Quatre ans après l’invasion de la Russie à grande échelle de l’Ukraine, l’Arabie saoudite s’est imposée comme un médiateur inattendu mais efficace entre les nations en guerre.
Ayant depuis longtemps été une puissance arabe en raison de sa richesse pétrolière, de son économie en plein essor et de sa stabilité politique dans une région en difficulté, elle émerge comme un acteur diplomatique mondial majeur.
Lundi, le prince héritier Mohammad bin Salman accueillera le président ukrainien Volodymyr Zelenskyy à Riyad, où des pourparlers entre les responsables de Washington et Kiev se dérouleront sur un cadre de paix pour mettre fin à la guerre.
Ce sera la première réunion de haut niveau des États-Unis et de l’Ukraine depuis l’argument houleux entre Zelenskyy et le président américain Donald Trump dans le bureau ovale plus tôt ce mois-ci.
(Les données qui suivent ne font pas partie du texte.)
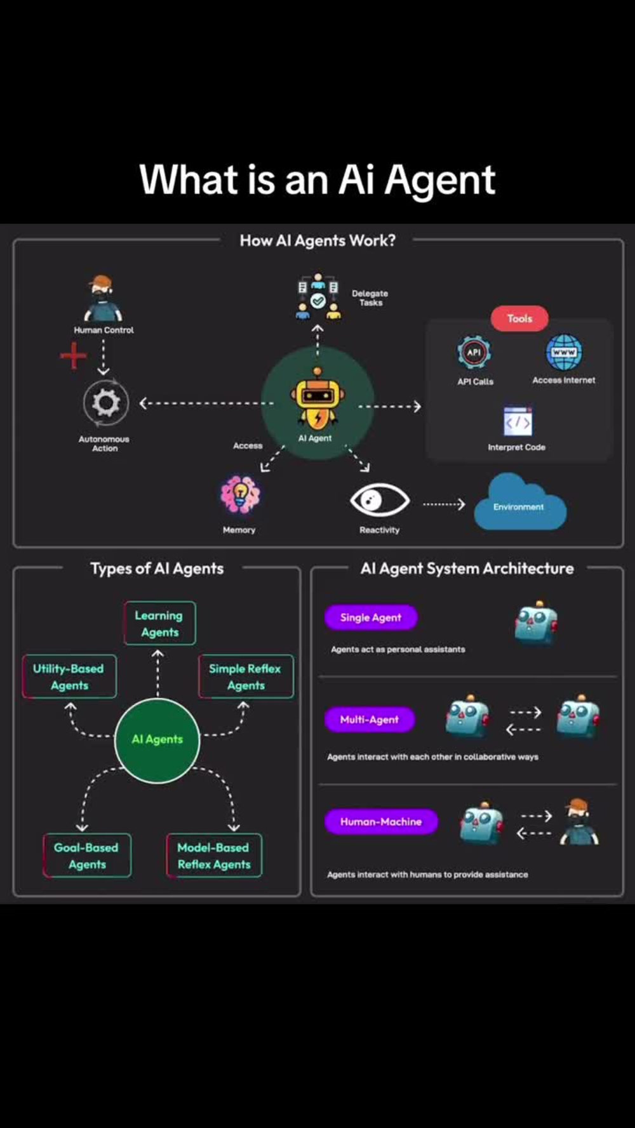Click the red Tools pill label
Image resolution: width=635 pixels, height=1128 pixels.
click(519, 318)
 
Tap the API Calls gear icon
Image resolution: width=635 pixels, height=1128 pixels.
click(474, 353)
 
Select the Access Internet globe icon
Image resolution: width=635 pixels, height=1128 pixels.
click(564, 353)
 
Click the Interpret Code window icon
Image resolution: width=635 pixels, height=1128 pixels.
click(518, 422)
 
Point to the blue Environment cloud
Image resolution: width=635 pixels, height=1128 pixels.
click(520, 502)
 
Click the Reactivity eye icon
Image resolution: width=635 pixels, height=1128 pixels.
click(380, 501)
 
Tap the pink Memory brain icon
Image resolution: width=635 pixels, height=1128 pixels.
click(239, 495)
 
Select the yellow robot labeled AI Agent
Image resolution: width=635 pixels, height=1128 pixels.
click(317, 400)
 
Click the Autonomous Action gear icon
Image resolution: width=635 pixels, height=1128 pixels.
click(105, 403)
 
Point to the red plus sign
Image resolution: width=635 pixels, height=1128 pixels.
click(74, 355)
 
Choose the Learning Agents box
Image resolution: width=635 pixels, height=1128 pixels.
click(159, 623)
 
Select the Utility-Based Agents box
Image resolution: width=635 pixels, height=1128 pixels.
click(69, 676)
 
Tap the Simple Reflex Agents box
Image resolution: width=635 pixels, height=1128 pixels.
click(246, 676)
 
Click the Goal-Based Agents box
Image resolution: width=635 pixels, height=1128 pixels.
click(87, 855)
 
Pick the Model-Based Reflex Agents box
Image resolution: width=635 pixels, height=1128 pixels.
click(214, 855)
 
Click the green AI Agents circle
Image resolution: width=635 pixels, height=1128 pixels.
click(157, 740)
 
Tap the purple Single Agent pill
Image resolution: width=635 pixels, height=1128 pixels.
click(371, 617)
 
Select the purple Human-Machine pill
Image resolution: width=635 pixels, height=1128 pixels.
click(381, 822)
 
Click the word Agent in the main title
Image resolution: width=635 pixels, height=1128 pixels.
click(439, 181)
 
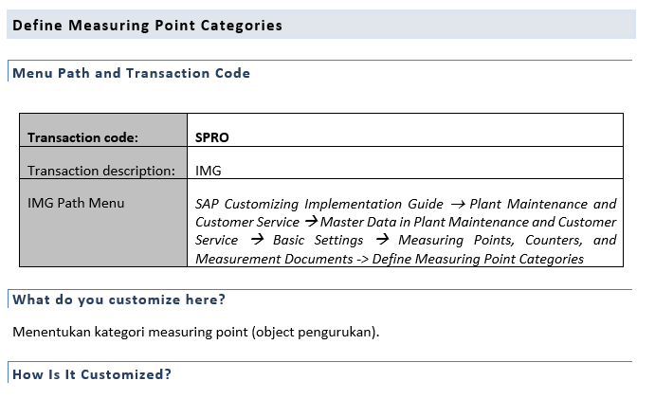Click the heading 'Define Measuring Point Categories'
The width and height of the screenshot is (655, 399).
point(148,26)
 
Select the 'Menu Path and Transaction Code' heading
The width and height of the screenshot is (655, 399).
point(131,73)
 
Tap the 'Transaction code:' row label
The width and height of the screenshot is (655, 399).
point(82,137)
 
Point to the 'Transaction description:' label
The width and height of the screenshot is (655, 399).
point(101,171)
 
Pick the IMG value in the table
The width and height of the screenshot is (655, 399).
point(208,171)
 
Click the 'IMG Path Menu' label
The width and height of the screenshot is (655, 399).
point(76,203)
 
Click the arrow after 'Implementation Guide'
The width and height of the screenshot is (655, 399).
point(458,205)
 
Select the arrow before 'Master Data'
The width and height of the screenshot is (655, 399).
point(312,222)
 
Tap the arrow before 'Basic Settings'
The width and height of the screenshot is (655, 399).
point(257,240)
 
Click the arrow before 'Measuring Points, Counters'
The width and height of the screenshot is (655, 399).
point(382,240)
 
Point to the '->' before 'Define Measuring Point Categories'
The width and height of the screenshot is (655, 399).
point(362,260)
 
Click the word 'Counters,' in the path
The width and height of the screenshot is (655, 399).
point(554,240)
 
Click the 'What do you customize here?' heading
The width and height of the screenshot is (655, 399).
point(119,299)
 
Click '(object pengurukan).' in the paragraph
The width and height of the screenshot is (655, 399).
point(316,332)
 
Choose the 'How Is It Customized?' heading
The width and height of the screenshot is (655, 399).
point(92,374)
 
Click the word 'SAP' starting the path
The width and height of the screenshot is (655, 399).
point(207,204)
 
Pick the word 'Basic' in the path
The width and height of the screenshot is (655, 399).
point(289,240)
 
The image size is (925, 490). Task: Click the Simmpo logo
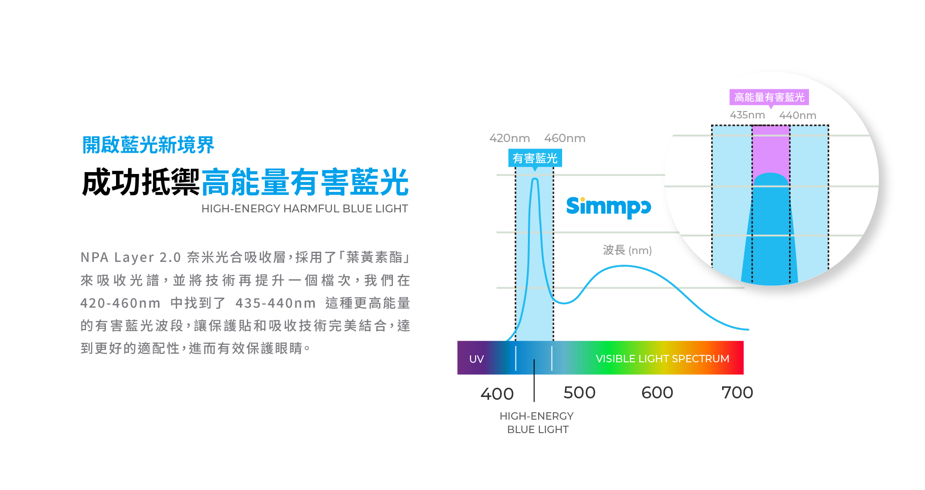click(608, 206)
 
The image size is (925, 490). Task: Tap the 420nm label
click(509, 138)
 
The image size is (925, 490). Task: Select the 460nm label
click(564, 138)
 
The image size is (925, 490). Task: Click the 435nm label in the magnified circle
click(747, 115)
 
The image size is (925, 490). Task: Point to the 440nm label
click(797, 115)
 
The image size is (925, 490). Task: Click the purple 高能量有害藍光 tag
click(769, 97)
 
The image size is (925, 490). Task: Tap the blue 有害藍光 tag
click(535, 158)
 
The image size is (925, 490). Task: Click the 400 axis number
click(497, 394)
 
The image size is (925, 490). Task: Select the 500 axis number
click(579, 392)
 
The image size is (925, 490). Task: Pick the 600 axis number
click(657, 392)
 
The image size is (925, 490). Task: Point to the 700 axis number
click(737, 392)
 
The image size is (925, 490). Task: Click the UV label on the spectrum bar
click(476, 359)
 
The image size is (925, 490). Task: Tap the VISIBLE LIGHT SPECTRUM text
click(662, 359)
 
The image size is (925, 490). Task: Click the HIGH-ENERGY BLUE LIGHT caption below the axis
click(537, 422)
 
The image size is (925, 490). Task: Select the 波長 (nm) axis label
click(627, 250)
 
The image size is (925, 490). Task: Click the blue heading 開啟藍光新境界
click(148, 145)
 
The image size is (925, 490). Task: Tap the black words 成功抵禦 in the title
click(141, 183)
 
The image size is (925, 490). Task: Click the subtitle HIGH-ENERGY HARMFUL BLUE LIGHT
click(305, 209)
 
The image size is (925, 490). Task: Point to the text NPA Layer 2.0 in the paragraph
click(130, 257)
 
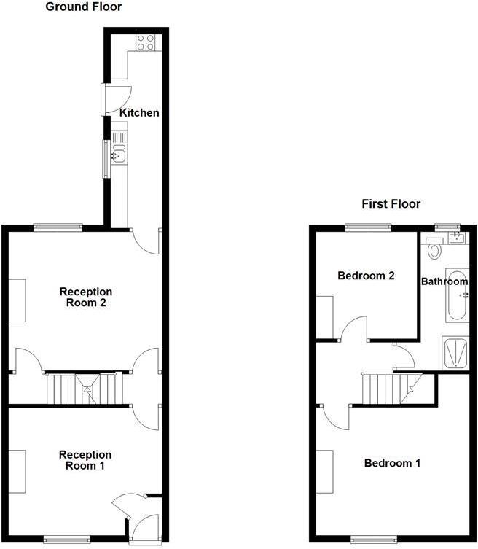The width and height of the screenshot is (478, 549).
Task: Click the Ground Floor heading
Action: (x=84, y=7)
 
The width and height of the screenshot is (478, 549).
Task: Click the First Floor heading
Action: (x=391, y=204)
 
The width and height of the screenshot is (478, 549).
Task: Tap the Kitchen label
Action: (x=139, y=113)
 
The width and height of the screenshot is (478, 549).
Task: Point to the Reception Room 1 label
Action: (x=85, y=460)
Ces pourparlers surviennent quelques semaines seulement après que Riyad a accueilli des hauts responsables américains et russes pour leur engagement le plus étendu depuis que la Russie a commencé sa guerre en février 2022. Dans le cadre du dégel diplomatique, Washington et Moscou ont accepté de travailler ensemble pour mettre fin au conflit.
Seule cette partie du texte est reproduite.